**Task to complete:** Rewrite the passage from the article on the Berkeley South Asian history walking tour, starting at "Barnali Ghosh and" and ending at "outside the community.", substituting "protest" for each occurrence of "activism".

**Page extract:**
"""

Anirvan Chatterjee acts out Berkeley, California's history of South Asian activism.
Ravi Shankar
Tour guide Anirvan Chatterjee reenacts examples of South Asian activism.
  • Dan Kopf
By Dan Kopf

Data editor

Published This article is more than 2 years old.

Barnali Ghosh and her husband, Anirvan Chatterjee, were sick and tired of the “model minority” myth about South Asians in the US being high-achieving and politically docile.

“I would often come across this perception that activism was not something that South Asians do—not something you talk about with your family, or your parents encourage you to take on,” Ghosh, 42, told Quartz. “We wanted to change this narrative. To put forward that activism and organizing and fighting for justice was something that was as much part of our tradition as Bharatnatyam or Bollywood.”

That’s why the two created the Berkeley South Asian Radical History Walking Tour, in Berkeley, California, as an antidote to this misperception, inside and outside the community.

On the three-hour tour, the couple tells stories of South Asian political action on the sites where it happened: Punjabi freedom fighters that organized immigrants in California in the 1910s; university students who protested prime minister Indira Gandhi’s civil rights abuses in the 1970s; the creation of perhaps the oldest South Asian LGBT magazine in the US in 1980s; Berkeley High School students fighting xenophobia after 9/11 terrorist attacks in the 2000s.

“When do you think the first recorded South Asian protest happened in Berkeley?” asked Ghosh, 42, leading the tour recently along with Chatterjee, 39.

A number of people on the tour threw out guesses. Though we had already spent an hour learning about the long history of South Asian political action locally, none of our guesses went back far enough.

The correct answer is January 18, 1908, Ghosh explained, informing us that we are standing almost exactly where it happened. On that day, 16 South Asian students at the University of California-Berkeley gathered to protest the racist ideas of a Christian evangelist who was speaking at the school.

"""

**Dataset records:**
"""

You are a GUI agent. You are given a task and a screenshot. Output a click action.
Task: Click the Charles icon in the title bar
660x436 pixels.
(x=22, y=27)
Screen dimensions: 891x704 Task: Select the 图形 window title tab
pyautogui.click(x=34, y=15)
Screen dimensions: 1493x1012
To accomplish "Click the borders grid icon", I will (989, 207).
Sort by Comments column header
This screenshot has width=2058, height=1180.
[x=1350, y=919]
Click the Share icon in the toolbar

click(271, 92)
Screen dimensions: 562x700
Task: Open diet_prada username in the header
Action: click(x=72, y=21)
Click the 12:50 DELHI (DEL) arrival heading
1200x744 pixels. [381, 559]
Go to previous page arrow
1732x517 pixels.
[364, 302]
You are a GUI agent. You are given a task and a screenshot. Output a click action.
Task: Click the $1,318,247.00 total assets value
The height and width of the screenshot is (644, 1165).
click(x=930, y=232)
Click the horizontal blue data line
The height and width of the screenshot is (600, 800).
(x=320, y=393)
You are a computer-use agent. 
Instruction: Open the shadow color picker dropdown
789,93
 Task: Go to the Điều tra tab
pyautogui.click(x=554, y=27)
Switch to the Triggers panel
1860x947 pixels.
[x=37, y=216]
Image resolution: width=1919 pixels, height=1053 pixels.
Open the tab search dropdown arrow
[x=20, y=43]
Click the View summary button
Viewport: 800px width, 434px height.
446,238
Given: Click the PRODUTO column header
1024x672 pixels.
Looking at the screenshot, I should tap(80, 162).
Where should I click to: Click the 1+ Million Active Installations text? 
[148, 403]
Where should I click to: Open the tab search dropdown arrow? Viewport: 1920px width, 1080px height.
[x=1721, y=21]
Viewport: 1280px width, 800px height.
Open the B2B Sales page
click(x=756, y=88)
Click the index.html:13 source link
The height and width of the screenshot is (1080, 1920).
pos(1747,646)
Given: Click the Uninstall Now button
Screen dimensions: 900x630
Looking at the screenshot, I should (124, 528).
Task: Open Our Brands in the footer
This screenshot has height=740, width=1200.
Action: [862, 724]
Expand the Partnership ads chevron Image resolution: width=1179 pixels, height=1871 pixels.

"""

**Response below:**
Barnali Ghosh and her husband, Anirvan Chatterjee, were sick and tired of the “model minority” myth about South Asians in the US being high-achieving and politically docile.

“I would often come across this perception that protest was not something that South Asians do—not something you talk about with your family, or your parents encourage you to take on,” Ghosh, 42, told Quartz. “We wanted to change this narrative. To put forward that protest and organizing and fighting for justice was something that was as much part of our tradition as Bharatnatyam or Bollywood.”

That’s why the two created the Berkeley South Asian Radical History Walking Tour, in Berkeley, California, as an antidote to this misperception, inside and outside the community.